TITANIA Peaseblossom, Cobweb, Moth, and Mustardseed!
Enter four Fairies: PEASEBLOSSOM, COBWEB, MOTH and MUSTARDSEED.
PEASEBLOSSOM Ready.
COBWEB And I.
MOTH And I.
MUSTARDSEED And I.
ALL Where shall we go? (3.1.156-7)
Fairy time! More fairies than before, or at least the fairies who have appeared before get names: Peaseblossom, Cobweb, Moth, and Mustardseed! Titania summons them, and they duly appear, and they’re TINY (like the fairies previously described earlier in the play, and also in Mercutio’s Queen Mab speech in Romeo and Juliet), and also domestic, familiar, the things you see all the time, made strange, a flower on a pea-plant, a scrap of spiderweb, a moth (or, as in the alterative mote, a speck of dust, conventionally one of the smallest smallest things), and a little round seed. Here they are! Ready!replies Peaseblossom, apparently the leader, and the other three add their me toos: And I! And I! And I! Where shall we go? What do you need us to do?

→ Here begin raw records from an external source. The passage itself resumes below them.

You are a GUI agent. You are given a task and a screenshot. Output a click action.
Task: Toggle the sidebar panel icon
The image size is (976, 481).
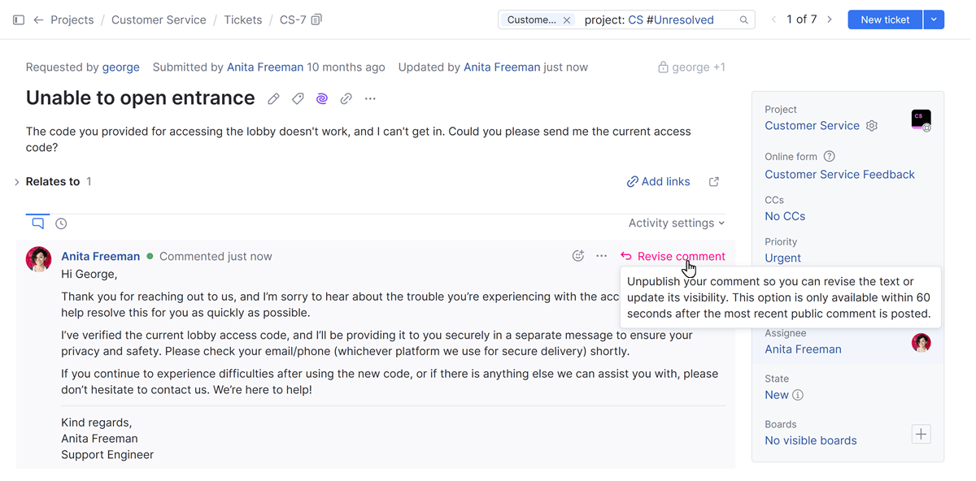(x=19, y=20)
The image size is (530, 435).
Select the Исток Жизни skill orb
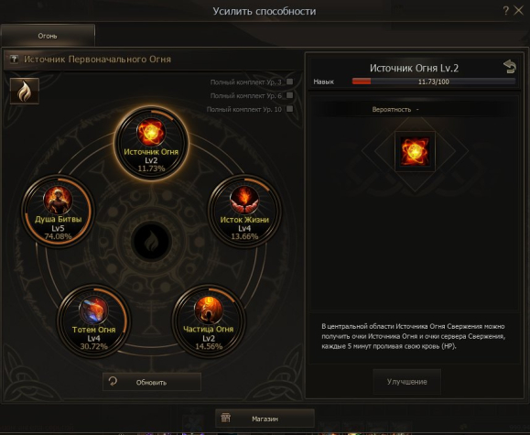[244, 211]
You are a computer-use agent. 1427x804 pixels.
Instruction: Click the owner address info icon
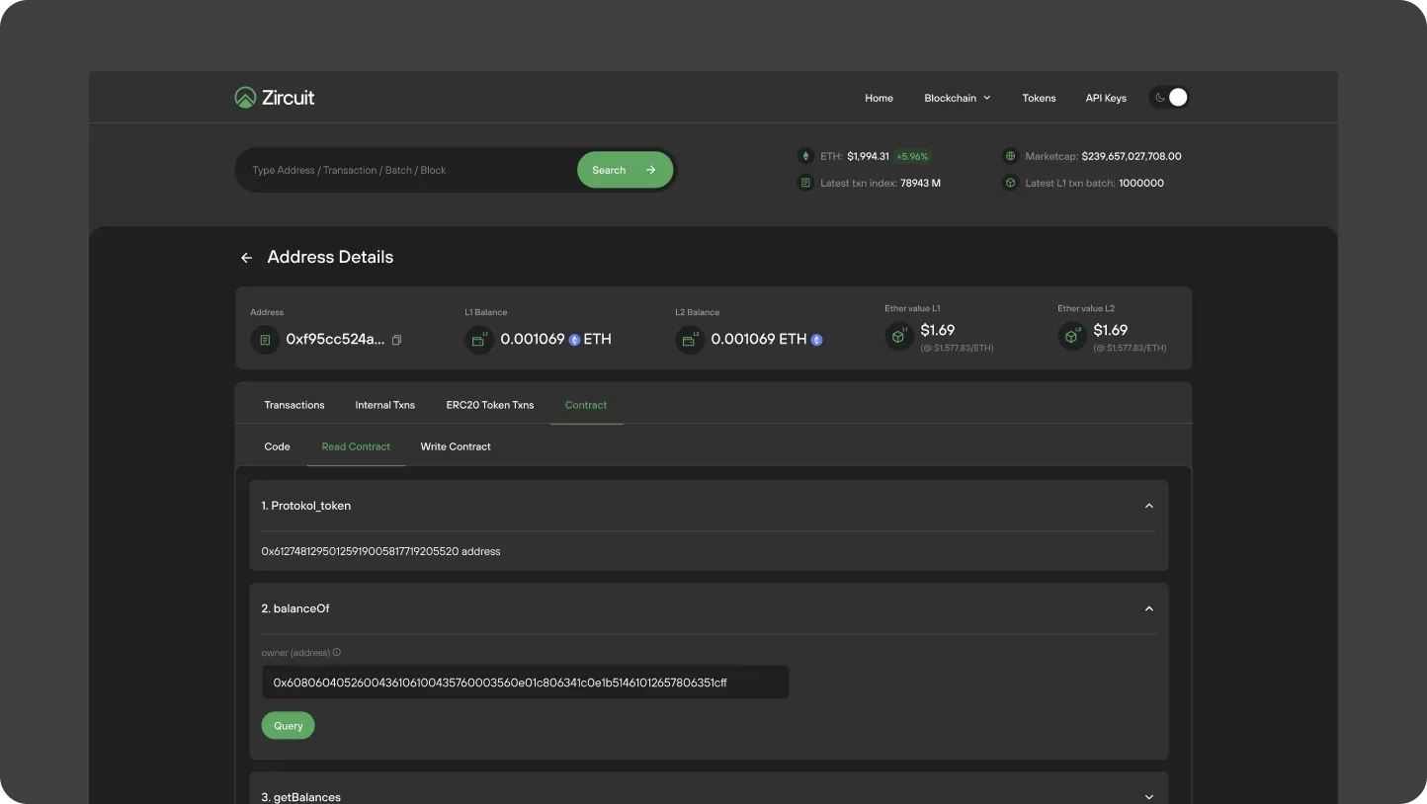click(x=336, y=652)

The fairies, three of them at least, were very likely played by children, and this is carefully written for inexperienced actors. Peaseblossom might be the fairy who spoke with Puck earlier on, and could be played by one of the boys, and so takes the lead, but the other three just need to know their names, come when they’re called by name, and to pipe up with and I in turn, after Peaseblossom’s cue; it’s very self-contained, fail-safe, easy to drill and perform.

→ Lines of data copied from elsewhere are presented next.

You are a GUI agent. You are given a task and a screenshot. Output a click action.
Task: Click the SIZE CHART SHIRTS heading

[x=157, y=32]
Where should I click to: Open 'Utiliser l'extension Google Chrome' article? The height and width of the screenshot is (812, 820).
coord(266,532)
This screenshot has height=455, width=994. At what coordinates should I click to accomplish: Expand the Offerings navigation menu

(And now, relying on adult actors, it can become arch, or sinister, or played for laughs by put-upon domestic staff—but on the page at least, it can just be charming, and historically these would often have been played like pantomime fairies, in tulle and flower garlands, with wings and wands. Noel Streatfeild’s children’s classic Ballet Shoes has a wonderful evocation of a—presumably 1930s?—production perceived as dangerously avant garde because it abandons such conventions.)